▸ **Part of a data file**:
++++++++++++++++++++
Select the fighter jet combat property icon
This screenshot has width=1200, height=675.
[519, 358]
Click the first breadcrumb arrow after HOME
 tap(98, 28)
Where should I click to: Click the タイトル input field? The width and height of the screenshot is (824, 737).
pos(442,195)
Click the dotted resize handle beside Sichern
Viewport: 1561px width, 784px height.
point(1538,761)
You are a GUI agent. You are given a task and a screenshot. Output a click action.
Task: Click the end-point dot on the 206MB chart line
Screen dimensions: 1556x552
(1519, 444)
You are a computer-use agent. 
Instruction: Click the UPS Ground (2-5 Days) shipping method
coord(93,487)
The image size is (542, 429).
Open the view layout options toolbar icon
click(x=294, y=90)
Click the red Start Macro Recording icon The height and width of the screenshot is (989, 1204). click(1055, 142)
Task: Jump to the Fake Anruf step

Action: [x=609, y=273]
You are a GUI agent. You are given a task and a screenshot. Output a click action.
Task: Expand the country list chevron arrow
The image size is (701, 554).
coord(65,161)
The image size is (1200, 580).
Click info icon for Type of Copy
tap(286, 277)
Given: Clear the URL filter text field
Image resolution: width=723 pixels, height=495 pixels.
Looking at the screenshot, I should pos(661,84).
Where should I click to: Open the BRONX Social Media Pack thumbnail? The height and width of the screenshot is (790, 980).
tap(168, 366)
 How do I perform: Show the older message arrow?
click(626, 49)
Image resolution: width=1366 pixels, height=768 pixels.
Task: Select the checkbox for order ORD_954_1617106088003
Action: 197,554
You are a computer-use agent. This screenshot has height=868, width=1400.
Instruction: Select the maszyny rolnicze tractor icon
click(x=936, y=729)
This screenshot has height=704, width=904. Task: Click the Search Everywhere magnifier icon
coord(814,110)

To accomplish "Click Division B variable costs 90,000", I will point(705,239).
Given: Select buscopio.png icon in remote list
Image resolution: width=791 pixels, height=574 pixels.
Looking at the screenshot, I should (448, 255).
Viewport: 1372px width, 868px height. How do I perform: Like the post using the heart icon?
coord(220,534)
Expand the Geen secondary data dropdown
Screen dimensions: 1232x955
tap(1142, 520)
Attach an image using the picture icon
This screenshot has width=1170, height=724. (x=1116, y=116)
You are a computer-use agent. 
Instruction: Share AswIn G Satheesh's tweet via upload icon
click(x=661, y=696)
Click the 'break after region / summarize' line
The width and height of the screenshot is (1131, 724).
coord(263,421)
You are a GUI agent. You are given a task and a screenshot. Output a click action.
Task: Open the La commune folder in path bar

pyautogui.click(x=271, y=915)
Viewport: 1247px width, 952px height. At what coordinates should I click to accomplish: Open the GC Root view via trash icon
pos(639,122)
++++++++++++++++++++
Reproduce all of the data above word for word, with nothing changed.

▸ **SOLUTION FOR THIS EXERCISE**:
Select the fighter jet combat property icon
This screenshot has width=1200, height=675.
[519, 358]
Click the first breadcrumb arrow after HOME
 tap(98, 28)
Where should I click to: Click the タイトル input field? The width and height of the screenshot is (824, 737).
pos(442,195)
Click the dotted resize handle beside Sichern
Viewport: 1561px width, 784px height.
point(1538,761)
You are a GUI agent. You are given a task and a screenshot. Output a click action.
Task: Click the end-point dot on the 206MB chart line
Screen dimensions: 1556x552
(1519, 444)
You are a computer-use agent. 
Instruction: Click the UPS Ground (2-5 Days) shipping method
coord(93,487)
The image size is (542, 429).
Open the view layout options toolbar icon
click(x=294, y=90)
Click the red Start Macro Recording icon The height and width of the screenshot is (989, 1204). click(1055, 142)
Task: Jump to the Fake Anruf step

Action: [x=609, y=273]
You are a GUI agent. You are given a task and a screenshot. Output a click action.
Task: Expand the country list chevron arrow
The image size is (701, 554).
coord(65,161)
The image size is (1200, 580).
Click info icon for Type of Copy
tap(286, 277)
Given: Clear the URL filter text field
Image resolution: width=723 pixels, height=495 pixels.
Looking at the screenshot, I should pos(661,84).
Where should I click to: Open the BRONX Social Media Pack thumbnail? The height and width of the screenshot is (790, 980).
tap(168, 366)
 How do I perform: Show the older message arrow?
click(626, 49)
Image resolution: width=1366 pixels, height=768 pixels.
Task: Select the checkbox for order ORD_954_1617106088003
Action: 197,554
You are a computer-use agent. This screenshot has height=868, width=1400.
Instruction: Select the maszyny rolnicze tractor icon
click(x=936, y=729)
This screenshot has height=704, width=904. Task: Click the Search Everywhere magnifier icon
coord(814,110)

To accomplish "Click Division B variable costs 90,000", I will point(705,239).
Given: Select buscopio.png icon in remote list
Image resolution: width=791 pixels, height=574 pixels.
Looking at the screenshot, I should (448, 255).
Viewport: 1372px width, 868px height. How do I perform: Like the post using the heart icon?
coord(220,534)
Expand the Geen secondary data dropdown
Screen dimensions: 1232x955
tap(1142, 520)
Attach an image using the picture icon
This screenshot has width=1170, height=724. (x=1116, y=116)
You are a computer-use agent. 
Instruction: Share AswIn G Satheesh's tweet via upload icon
click(x=661, y=696)
Click the 'break after region / summarize' line
The width and height of the screenshot is (1131, 724).
coord(263,421)
You are a GUI agent. You are given a task and a screenshot. Output a click action.
Task: Open the La commune folder in path bar

pyautogui.click(x=271, y=915)
Viewport: 1247px width, 952px height. At what coordinates should I click to accomplish: Open the GC Root view via trash icon
pos(639,122)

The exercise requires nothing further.